Rotational and fine structure of open-shell molecules in nearly degenerate electronic states

TL;DR

This paper develops a comprehensive Hamiltonian model to analyze the rotational and fine structure of nearly degenerate electronic states in open-shell molecules, incorporating various interactions and providing tools for precise molecular constant determination.

Contribution

It introduces a generalized Hamiltonian without symmetry restrictions and derives intensity formulas and selection rules for complex electronic state interactions.

Findings

The model accurately simulates fine structures using SR, SO, and Coriolis constants.

Simultaneous simulation of interacting levels yields precise molecular constants.

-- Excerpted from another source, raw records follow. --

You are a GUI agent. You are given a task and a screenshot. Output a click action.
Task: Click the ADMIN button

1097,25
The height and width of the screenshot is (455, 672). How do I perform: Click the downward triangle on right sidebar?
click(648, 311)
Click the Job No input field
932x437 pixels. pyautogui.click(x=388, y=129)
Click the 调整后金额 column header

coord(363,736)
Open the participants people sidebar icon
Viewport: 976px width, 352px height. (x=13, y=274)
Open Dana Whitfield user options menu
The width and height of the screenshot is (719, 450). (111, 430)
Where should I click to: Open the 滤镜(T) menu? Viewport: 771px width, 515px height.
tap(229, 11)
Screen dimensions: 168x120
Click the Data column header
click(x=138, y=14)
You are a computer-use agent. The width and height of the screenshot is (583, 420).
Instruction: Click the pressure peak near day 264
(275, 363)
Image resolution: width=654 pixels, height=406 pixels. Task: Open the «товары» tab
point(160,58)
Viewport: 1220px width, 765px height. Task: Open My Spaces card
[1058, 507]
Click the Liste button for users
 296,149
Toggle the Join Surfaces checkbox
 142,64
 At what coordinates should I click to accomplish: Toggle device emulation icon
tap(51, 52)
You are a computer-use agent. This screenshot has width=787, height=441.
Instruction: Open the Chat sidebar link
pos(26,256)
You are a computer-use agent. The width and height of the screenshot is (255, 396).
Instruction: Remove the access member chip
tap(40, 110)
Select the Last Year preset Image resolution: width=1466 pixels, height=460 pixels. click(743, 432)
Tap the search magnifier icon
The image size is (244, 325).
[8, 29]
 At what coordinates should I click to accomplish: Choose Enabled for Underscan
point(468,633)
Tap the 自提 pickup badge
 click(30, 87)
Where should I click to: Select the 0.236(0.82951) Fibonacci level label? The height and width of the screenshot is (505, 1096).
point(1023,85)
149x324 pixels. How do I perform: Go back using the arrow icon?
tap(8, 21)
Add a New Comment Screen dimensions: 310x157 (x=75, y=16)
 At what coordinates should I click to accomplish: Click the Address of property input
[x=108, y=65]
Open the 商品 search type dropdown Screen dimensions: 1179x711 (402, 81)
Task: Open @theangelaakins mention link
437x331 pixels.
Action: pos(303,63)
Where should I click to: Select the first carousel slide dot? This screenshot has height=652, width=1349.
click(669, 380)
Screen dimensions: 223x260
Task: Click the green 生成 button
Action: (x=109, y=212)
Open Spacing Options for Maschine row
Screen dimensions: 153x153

Analysis offers insights into vibronic interactions and molecular dynamics.

Abstract

An effective Hamiltonian without symmetry restriction has been developed to model the rotational and fine structure of two nearly degenerate electronic states of an open-shell molecule. In addition to the rotational Hamiltonian for an asymmetric top, this spectroscopic model includes energy separation between the two states due to difference potential and zero-point energy difference, as well as the spin-orbit (SO), Coriolis, and electron spin-molecular rotation (SR) interactions. Hamiltonian matrices are computed using orbitally and fully symmetrized case (a) and case (b) basis sets. Intensity formulae and selection rules for rotational transitions between a pair of nearly degenerate states and a nondegenerate state have also been derived using all four basis sets. It is demonstrated using real examples of free radicals that the fine structure of a single electronic state can be simulated with either a SR tensor or a combination of SO and Coriolis constants. The related molecular constants can be determined precisely only when all interacting levels are simulated simultaneously. The present study suggests that analysis of rotational and fine structure can provide quantitative insights into vibronic interactions and related effects.